• **Instructions to follow**
A line belongs in the answer if it contains "agent"; copy every such line from the entries below.

• **Source material**
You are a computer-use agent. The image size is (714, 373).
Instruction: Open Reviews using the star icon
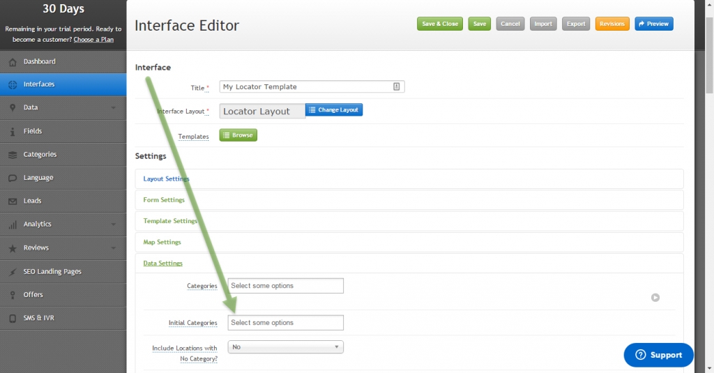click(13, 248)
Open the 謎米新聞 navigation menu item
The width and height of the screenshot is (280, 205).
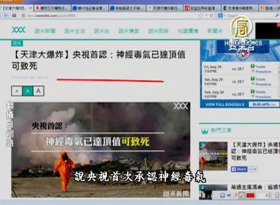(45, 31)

---

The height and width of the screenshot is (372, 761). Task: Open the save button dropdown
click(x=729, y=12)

==

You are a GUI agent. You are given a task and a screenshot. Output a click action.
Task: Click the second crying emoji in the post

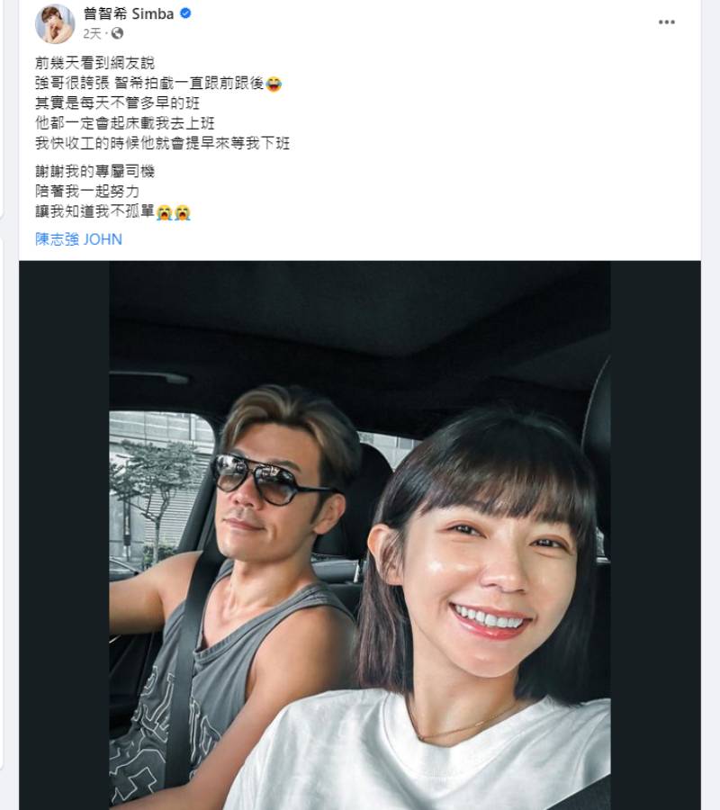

• **Answer section**
You are a computer-use agent. The image size is (714, 373).
You are a GUI agent. You are given a task and a screenshot. Output a click action.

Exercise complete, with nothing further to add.